[Saved data entries]
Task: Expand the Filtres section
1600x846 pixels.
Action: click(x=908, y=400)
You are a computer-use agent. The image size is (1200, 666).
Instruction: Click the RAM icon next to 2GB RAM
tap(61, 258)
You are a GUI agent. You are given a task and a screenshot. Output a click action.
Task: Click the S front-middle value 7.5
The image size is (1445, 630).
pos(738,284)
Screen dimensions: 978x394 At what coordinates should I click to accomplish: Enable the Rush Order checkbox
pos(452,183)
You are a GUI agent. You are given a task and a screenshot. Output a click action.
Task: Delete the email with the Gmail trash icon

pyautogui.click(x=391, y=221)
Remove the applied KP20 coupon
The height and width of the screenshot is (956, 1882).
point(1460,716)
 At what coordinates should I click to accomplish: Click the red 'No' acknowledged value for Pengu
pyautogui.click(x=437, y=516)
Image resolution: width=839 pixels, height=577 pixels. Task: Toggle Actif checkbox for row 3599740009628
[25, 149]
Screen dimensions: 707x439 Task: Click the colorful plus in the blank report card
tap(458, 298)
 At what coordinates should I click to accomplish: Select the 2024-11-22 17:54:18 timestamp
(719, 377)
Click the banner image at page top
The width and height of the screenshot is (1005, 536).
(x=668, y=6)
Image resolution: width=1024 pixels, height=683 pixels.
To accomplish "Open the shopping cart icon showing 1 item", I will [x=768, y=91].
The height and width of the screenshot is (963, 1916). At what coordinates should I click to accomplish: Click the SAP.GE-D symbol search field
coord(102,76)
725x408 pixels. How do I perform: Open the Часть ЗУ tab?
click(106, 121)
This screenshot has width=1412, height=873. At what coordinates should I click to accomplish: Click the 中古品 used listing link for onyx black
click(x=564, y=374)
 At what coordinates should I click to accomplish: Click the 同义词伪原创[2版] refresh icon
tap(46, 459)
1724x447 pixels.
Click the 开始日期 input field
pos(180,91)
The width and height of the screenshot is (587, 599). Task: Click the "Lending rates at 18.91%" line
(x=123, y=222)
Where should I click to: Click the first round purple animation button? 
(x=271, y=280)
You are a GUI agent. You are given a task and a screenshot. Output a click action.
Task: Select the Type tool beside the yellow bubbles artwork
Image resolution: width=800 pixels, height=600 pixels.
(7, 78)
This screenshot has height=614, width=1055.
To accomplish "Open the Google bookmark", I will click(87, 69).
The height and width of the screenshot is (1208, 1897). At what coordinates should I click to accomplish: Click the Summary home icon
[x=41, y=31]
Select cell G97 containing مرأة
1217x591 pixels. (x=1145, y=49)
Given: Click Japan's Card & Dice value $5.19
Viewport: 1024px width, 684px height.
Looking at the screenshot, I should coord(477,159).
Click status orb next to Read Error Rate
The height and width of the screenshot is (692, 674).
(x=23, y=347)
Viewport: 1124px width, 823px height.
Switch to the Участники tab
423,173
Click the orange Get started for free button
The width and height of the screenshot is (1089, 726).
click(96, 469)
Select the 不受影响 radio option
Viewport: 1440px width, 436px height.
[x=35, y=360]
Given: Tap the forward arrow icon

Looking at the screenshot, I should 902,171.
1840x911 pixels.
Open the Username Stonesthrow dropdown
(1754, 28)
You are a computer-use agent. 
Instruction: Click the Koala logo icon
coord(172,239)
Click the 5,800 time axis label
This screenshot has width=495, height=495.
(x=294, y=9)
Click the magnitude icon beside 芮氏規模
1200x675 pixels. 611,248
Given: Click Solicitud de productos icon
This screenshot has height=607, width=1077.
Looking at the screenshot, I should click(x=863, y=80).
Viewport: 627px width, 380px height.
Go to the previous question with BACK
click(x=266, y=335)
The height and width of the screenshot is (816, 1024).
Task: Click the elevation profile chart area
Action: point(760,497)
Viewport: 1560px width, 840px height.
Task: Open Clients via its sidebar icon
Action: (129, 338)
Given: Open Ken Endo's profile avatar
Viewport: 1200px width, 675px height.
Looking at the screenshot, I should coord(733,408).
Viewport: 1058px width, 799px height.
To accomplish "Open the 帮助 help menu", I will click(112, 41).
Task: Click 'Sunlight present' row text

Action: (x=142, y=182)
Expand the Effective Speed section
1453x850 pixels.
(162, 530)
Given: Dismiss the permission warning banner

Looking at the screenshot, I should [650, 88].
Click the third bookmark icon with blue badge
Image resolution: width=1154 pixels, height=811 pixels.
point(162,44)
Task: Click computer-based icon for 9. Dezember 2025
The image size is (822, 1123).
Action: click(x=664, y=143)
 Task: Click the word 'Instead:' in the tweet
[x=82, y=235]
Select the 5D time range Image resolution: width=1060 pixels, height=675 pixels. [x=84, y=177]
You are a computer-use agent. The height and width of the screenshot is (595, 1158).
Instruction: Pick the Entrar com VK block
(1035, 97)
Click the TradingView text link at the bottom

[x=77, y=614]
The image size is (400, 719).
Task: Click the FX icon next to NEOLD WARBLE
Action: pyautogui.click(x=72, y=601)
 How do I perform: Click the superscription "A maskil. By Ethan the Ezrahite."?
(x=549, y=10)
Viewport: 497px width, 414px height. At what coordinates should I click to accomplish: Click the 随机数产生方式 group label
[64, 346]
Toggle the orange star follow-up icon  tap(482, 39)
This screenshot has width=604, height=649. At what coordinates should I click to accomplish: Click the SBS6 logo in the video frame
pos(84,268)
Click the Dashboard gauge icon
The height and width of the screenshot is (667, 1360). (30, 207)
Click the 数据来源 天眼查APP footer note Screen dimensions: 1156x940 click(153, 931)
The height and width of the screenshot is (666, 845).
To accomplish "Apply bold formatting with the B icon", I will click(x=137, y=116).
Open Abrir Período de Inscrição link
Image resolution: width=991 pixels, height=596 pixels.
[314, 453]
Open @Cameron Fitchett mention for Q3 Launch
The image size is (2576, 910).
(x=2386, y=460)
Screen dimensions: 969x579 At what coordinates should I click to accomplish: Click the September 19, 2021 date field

:: WHAT TO PRODUCE ::
Give each line of the records above again, unchanged.

:: EXERCISE RESPONSE ::
Task: Expand the Filtres section
1600x846 pixels.
Action: click(x=908, y=400)
You are a computer-use agent. The image size is (1200, 666).
Instruction: Click the RAM icon next to 2GB RAM
tap(61, 258)
You are a GUI agent. You are given a task and a screenshot. Output a click action.
Task: Click the S front-middle value 7.5
The image size is (1445, 630).
pos(738,284)
Screen dimensions: 978x394 At what coordinates should I click to accomplish: Enable the Rush Order checkbox
pos(452,183)
You are a GUI agent. You are given a task and a screenshot. Output a click action.
Task: Delete the email with the Gmail trash icon

pyautogui.click(x=391, y=221)
Remove the applied KP20 coupon
The height and width of the screenshot is (956, 1882).
point(1460,716)
 At what coordinates should I click to accomplish: Click the red 'No' acknowledged value for Pengu
pyautogui.click(x=437, y=516)
Image resolution: width=839 pixels, height=577 pixels. Task: Toggle Actif checkbox for row 3599740009628
[25, 149]
Screen dimensions: 707x439 Task: Click the colorful plus in the blank report card
tap(458, 298)
 At what coordinates should I click to accomplish: Select the 2024-11-22 17:54:18 timestamp
(719, 377)
Click the banner image at page top
The width and height of the screenshot is (1005, 536).
(x=668, y=6)
Image resolution: width=1024 pixels, height=683 pixels.
To accomplish "Open the shopping cart icon showing 1 item", I will [x=768, y=91].
The height and width of the screenshot is (963, 1916). At what coordinates should I click to accomplish: Click the SAP.GE-D symbol search field
coord(102,76)
725x408 pixels. How do I perform: Open the Часть ЗУ tab?
click(106, 121)
This screenshot has width=1412, height=873. At what coordinates should I click to accomplish: Click the 中古品 used listing link for onyx black
click(x=564, y=374)
 At what coordinates should I click to accomplish: Click the 同义词伪原创[2版] refresh icon
tap(46, 459)
1724x447 pixels.
Click the 开始日期 input field
pos(180,91)
The width and height of the screenshot is (587, 599). Task: Click the "Lending rates at 18.91%" line
(x=123, y=222)
Where should I click to: Click the first round purple animation button? 
(x=271, y=280)
You are a GUI agent. You are given a task and a screenshot. Output a click action.
Task: Select the Type tool beside the yellow bubbles artwork
Image resolution: width=800 pixels, height=600 pixels.
(7, 78)
This screenshot has height=614, width=1055.
To accomplish "Open the Google bookmark", I will click(87, 69).
The height and width of the screenshot is (1208, 1897). At what coordinates should I click to accomplish: Click the Summary home icon
[x=41, y=31]
Select cell G97 containing مرأة
1217x591 pixels. (x=1145, y=49)
Given: Click Japan's Card & Dice value $5.19
Viewport: 1024px width, 684px height.
Looking at the screenshot, I should coord(477,159).
Click status orb next to Read Error Rate
The height and width of the screenshot is (692, 674).
(x=23, y=347)
Viewport: 1124px width, 823px height.
Switch to the Участники tab
423,173
Click the orange Get started for free button
The width and height of the screenshot is (1089, 726).
click(96, 469)
Select the 不受影响 radio option
Viewport: 1440px width, 436px height.
[x=35, y=360]
Given: Tap the forward arrow icon

Looking at the screenshot, I should 902,171.
1840x911 pixels.
Open the Username Stonesthrow dropdown
(1754, 28)
You are a computer-use agent. 
Instruction: Click the Koala logo icon
coord(172,239)
Click the 5,800 time axis label
This screenshot has width=495, height=495.
(x=294, y=9)
Click the magnitude icon beside 芮氏規模
1200x675 pixels. 611,248
Given: Click Solicitud de productos icon
This screenshot has height=607, width=1077.
Looking at the screenshot, I should click(x=863, y=80).
Viewport: 627px width, 380px height.
Go to the previous question with BACK
click(x=266, y=335)
The height and width of the screenshot is (816, 1024).
Task: Click the elevation profile chart area
Action: point(760,497)
Viewport: 1560px width, 840px height.
Task: Open Clients via its sidebar icon
Action: (129, 338)
Given: Open Ken Endo's profile avatar
Viewport: 1200px width, 675px height.
Looking at the screenshot, I should coord(733,408).
Viewport: 1058px width, 799px height.
To accomplish "Open the 帮助 help menu", I will click(112, 41).
Task: Click 'Sunlight present' row text

Action: (x=142, y=182)
Expand the Effective Speed section
1453x850 pixels.
(162, 530)
Given: Dismiss the permission warning banner

Looking at the screenshot, I should [650, 88].
Click the third bookmark icon with blue badge
Image resolution: width=1154 pixels, height=811 pixels.
point(162,44)
Task: Click computer-based icon for 9. Dezember 2025
The image size is (822, 1123).
Action: click(x=664, y=143)
 Task: Click the word 'Instead:' in the tweet
[x=82, y=235]
Select the 5D time range Image resolution: width=1060 pixels, height=675 pixels. [x=84, y=177]
You are a computer-use agent. The height and width of the screenshot is (595, 1158).
Instruction: Pick the Entrar com VK block
(1035, 97)
Click the TradingView text link at the bottom

[x=77, y=614]
The image size is (400, 719).
Task: Click the FX icon next to NEOLD WARBLE
Action: pyautogui.click(x=72, y=601)
 How do I perform: Click the superscription "A maskil. By Ethan the Ezrahite."?
(x=549, y=10)
Viewport: 497px width, 414px height. At what coordinates should I click to accomplish: Click the 随机数产生方式 group label
[64, 346]
Toggle the orange star follow-up icon  tap(482, 39)
This screenshot has width=604, height=649. At what coordinates should I click to accomplish: Click the SBS6 logo in the video frame
pos(84,268)
Click the Dashboard gauge icon
The height and width of the screenshot is (667, 1360). (30, 207)
Click the 数据来源 天眼查APP footer note Screen dimensions: 1156x940 click(153, 931)
The height and width of the screenshot is (666, 845).
To accomplish "Apply bold formatting with the B icon", I will click(x=137, y=116).
Open Abrir Período de Inscrição link
Image resolution: width=991 pixels, height=596 pixels.
[314, 453]
Open @Cameron Fitchett mention for Q3 Launch
The image size is (2576, 910).
(x=2386, y=460)
Screen dimensions: 969x579 At what coordinates should I click to accomplish: Click the September 19, 2021 date field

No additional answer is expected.